Yu Yonghe (郁永河 (Yù Yǒnghé, Iok Éng-hô)) was a traveler from China whose adventures are recorded in Small Sea Travel Diaries (裨海紀遊). The book contributes significantly to the research on the historical development of Taiwan (Formosa) in the seventeenth century.

==Biography==
Yu Yonghe was born before 1650 in the city of Renhe, Zhejiang province. Modern scholars regard Yu as a unique figure of his time because of several factors. For instance, although traveling was not uncommon at his time, Yu was known to have travelled to every corner of Fujian and to Taiwan.
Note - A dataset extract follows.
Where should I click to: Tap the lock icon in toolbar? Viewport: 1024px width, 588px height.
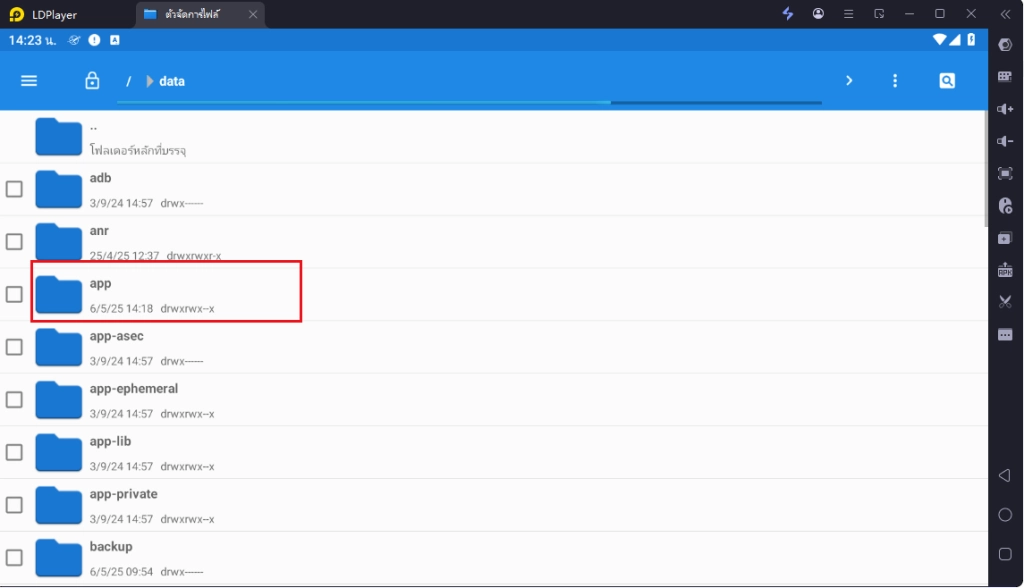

Furthermore, in his accounts of the Taiwanese aborigines and Zheng family (entitled 番境補遺, 偽鄭逸事, respectively), he shows his knowledge of those people and lands were extraordinary for his era.

Under the consent of the Fujian officials, Yu travelled to Taiwan following the explosion of the Fuzhou gunpowder stores in 1696 to mine sulfur. Yu's voyage began at the coast to Xiamen, crossing the Taiwan Strait and coming to a halt in Penghu before arriving in Tainan. Yu then journeyed northward to Tamsui and Beitou where he bought amorphous sulfur from local Aborigines for the making of pure sulfur. The expedition lasted ten months.
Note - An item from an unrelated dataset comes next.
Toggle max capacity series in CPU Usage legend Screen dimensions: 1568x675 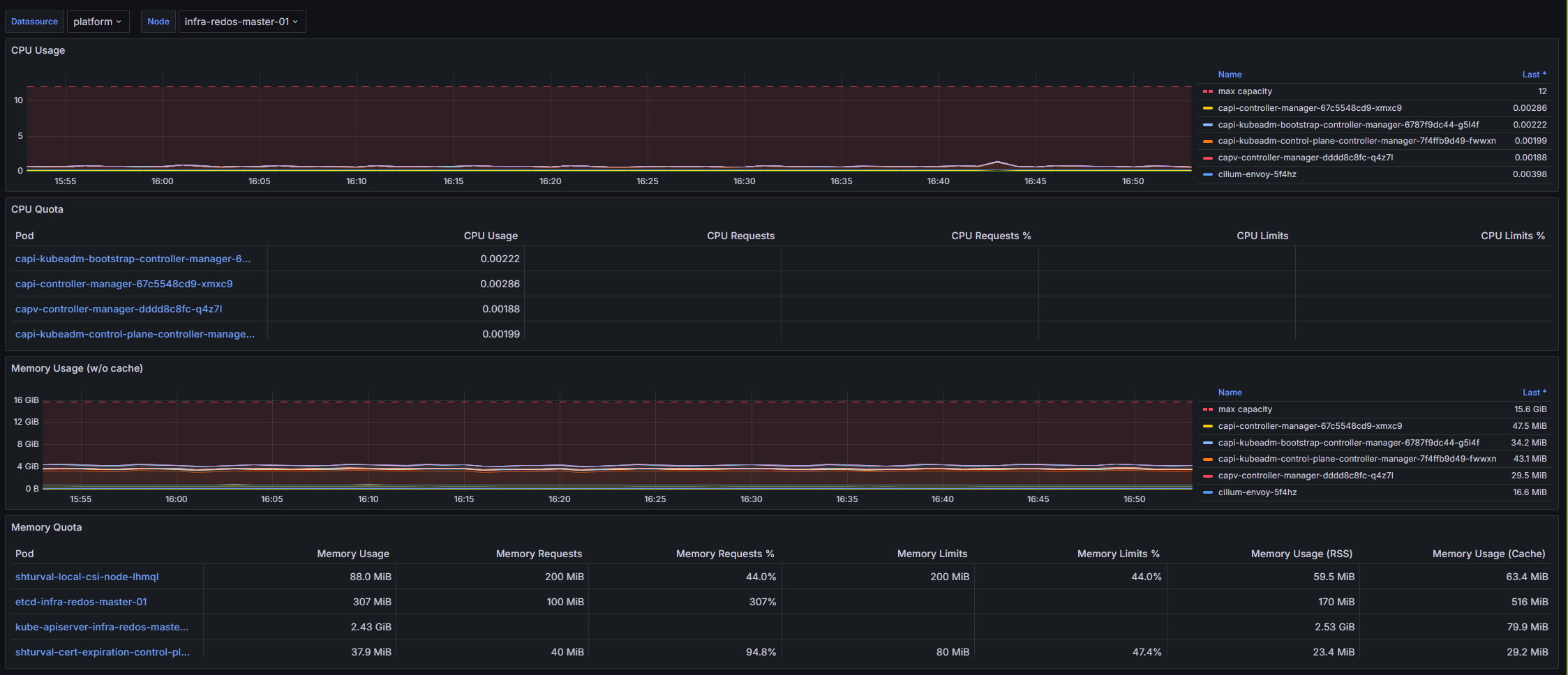coord(1244,91)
Eventually Yu returned to Fuzhou with a memoir of his ten month journey. The memoir chronicles Yu's life in Taiwan under Qing rule where he was introduced to the unique culture of the island. It subsequently became Small Sea Travel Diaries (sometimes translated The Small Sea Travel Records or Small Sea Travelogue). As Yu was on a mission collecting sulfur, his book is also referred to as the Sulfur Extraction Diaries (採硫日記).

When Yu arrived in Taiwan, the island had been under the administration of the Qing dynasty for 13 years. Yu not only recorded the developments of the era, he also took into account the administrative structures passed down by the Dutch and Zheng dynasty.